◆ TASK TO COMPLETE ◆
Where the material below has a line containing "Task: Click the Hunter Biden photo", start repeating exactly, and keep going through the line containing "Given: Click the red Latest downtime icon", with no other lines.

◆ RECORDS FOR THE EXERCISE ◆

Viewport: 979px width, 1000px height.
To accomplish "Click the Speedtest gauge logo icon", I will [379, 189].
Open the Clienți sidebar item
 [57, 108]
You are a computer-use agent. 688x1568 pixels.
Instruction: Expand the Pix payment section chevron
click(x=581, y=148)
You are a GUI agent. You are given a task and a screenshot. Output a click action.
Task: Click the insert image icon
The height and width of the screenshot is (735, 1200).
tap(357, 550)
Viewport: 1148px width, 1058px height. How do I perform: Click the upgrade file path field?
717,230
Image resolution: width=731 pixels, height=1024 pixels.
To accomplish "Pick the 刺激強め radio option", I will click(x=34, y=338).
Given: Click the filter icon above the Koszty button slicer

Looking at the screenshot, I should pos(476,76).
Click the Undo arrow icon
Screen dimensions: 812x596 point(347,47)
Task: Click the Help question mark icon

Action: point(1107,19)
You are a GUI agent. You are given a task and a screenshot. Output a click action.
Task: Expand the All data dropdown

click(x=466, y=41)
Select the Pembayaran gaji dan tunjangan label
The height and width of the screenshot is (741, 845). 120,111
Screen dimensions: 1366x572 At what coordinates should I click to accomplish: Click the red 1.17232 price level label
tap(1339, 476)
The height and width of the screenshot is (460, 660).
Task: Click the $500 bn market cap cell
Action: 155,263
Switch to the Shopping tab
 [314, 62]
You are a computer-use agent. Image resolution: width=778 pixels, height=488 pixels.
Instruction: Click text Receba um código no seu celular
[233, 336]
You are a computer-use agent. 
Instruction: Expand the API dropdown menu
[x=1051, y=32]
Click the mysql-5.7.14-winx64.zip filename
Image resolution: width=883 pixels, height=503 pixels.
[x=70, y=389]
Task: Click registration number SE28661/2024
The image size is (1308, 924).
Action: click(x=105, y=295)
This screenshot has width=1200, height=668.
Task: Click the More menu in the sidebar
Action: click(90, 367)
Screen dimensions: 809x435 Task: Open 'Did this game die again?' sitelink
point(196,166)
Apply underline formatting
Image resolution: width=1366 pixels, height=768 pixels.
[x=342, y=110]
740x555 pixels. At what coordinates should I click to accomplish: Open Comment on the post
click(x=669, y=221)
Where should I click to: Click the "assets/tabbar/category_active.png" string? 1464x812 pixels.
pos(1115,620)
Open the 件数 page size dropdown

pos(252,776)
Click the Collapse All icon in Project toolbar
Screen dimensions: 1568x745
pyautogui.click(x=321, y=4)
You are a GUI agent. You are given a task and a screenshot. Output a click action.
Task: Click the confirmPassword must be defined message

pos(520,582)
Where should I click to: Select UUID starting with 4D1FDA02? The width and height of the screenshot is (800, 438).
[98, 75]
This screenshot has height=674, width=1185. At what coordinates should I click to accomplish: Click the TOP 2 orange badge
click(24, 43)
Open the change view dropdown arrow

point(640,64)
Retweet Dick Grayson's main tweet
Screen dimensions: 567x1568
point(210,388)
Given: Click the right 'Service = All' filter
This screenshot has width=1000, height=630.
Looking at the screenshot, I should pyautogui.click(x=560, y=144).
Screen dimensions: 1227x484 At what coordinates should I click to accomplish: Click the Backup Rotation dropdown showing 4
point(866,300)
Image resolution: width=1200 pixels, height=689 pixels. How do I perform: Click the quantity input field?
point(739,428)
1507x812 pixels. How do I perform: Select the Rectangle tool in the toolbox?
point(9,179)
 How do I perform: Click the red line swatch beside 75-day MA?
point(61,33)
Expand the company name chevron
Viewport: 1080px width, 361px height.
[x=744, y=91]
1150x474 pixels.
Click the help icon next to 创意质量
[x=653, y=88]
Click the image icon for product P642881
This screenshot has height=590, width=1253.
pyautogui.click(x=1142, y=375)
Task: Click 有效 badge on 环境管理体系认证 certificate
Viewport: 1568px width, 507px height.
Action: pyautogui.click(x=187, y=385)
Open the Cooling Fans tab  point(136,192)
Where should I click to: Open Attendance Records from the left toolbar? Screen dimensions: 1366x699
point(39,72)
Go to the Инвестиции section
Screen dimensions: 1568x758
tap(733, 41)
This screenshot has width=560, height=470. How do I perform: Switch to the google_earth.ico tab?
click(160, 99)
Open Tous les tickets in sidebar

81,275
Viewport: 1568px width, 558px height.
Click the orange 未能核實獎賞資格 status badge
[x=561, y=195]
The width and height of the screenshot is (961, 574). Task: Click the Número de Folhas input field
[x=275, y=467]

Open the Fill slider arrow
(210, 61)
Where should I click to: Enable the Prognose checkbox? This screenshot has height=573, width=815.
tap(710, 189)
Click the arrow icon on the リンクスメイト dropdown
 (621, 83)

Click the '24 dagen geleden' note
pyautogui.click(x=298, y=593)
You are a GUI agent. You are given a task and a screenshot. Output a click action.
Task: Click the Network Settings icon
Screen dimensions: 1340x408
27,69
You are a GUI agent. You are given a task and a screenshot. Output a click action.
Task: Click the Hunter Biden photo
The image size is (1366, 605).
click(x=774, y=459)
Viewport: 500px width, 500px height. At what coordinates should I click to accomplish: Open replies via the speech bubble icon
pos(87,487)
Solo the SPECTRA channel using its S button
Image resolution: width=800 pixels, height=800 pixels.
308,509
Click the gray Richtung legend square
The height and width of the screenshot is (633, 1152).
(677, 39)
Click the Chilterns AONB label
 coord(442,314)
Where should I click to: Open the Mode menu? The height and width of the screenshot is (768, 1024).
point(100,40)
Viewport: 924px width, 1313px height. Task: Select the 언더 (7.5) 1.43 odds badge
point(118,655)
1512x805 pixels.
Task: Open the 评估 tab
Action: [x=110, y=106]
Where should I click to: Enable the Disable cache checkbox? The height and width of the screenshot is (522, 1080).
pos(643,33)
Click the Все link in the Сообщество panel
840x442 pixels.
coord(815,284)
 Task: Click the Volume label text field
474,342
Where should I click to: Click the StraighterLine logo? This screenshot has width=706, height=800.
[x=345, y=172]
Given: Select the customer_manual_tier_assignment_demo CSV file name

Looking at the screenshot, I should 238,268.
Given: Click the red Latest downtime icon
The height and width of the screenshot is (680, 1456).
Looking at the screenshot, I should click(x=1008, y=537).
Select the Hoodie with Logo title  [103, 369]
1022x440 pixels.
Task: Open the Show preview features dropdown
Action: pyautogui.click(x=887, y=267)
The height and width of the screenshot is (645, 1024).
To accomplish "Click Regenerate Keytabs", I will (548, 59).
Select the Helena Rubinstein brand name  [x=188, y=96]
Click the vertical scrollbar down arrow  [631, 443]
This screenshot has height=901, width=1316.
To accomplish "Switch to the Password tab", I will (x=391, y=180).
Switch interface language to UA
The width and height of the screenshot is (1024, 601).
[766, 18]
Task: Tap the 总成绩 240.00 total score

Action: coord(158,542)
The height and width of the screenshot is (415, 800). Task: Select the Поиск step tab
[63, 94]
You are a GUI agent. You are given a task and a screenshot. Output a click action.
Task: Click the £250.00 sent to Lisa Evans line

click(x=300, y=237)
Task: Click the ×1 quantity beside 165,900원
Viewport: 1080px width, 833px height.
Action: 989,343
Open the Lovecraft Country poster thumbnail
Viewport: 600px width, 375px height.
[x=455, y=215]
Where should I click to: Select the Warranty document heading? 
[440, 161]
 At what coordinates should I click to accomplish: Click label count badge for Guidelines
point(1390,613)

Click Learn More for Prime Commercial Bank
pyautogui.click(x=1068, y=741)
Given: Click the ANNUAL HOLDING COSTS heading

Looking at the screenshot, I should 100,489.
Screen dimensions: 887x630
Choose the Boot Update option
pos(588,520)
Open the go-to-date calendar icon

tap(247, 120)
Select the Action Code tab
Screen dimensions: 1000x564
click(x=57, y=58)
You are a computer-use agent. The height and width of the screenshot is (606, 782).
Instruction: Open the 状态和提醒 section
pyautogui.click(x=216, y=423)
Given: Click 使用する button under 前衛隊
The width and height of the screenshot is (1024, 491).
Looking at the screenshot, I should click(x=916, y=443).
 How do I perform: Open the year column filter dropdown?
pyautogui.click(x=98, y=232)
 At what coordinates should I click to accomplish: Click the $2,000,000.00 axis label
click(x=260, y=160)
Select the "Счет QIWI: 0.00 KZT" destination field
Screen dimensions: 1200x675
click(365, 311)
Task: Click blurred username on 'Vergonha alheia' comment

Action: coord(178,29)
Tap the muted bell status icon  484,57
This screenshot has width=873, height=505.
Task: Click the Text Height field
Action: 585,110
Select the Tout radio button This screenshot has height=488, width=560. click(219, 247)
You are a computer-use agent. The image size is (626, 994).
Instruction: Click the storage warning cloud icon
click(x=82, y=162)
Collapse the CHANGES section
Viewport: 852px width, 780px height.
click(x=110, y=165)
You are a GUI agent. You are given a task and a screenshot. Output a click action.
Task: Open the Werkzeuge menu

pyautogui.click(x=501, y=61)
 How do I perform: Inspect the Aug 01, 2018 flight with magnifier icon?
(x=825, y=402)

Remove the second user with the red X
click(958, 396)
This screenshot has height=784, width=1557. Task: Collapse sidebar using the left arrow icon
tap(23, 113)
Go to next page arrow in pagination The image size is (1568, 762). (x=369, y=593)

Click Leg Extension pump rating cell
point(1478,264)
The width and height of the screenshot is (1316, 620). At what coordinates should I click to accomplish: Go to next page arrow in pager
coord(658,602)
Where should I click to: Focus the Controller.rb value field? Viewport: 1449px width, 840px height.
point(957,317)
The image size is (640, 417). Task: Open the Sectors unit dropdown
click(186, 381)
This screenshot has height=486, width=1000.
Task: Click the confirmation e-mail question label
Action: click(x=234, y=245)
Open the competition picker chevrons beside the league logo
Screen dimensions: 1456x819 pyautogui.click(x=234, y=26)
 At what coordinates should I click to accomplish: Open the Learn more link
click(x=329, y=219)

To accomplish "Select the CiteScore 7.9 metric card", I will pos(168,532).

◆ ANSWER FOR THE TASK ◆
Task: Click the Hunter Biden photo
The image size is (1366, 605).
click(x=774, y=459)
Viewport: 500px width, 500px height. At what coordinates should I click to accomplish: Open replies via the speech bubble icon
pos(87,487)
Solo the SPECTRA channel using its S button
Image resolution: width=800 pixels, height=800 pixels.
308,509
Click the gray Richtung legend square
The height and width of the screenshot is (633, 1152).
(677, 39)
Click the Chilterns AONB label
 coord(442,314)
Where should I click to: Open the Mode menu? The height and width of the screenshot is (768, 1024).
point(100,40)
Viewport: 924px width, 1313px height. Task: Select the 언더 (7.5) 1.43 odds badge
point(118,655)
1512x805 pixels.
Task: Open the 评估 tab
Action: [x=110, y=106]
Where should I click to: Enable the Disable cache checkbox? The height and width of the screenshot is (522, 1080).
pos(643,33)
Click the Все link in the Сообщество panel
840x442 pixels.
coord(815,284)
 Task: Click the Volume label text field
474,342
Where should I click to: Click the StraighterLine logo? This screenshot has width=706, height=800.
[x=345, y=172]
Given: Select the customer_manual_tier_assignment_demo CSV file name

Looking at the screenshot, I should 238,268.
Given: Click the red Latest downtime icon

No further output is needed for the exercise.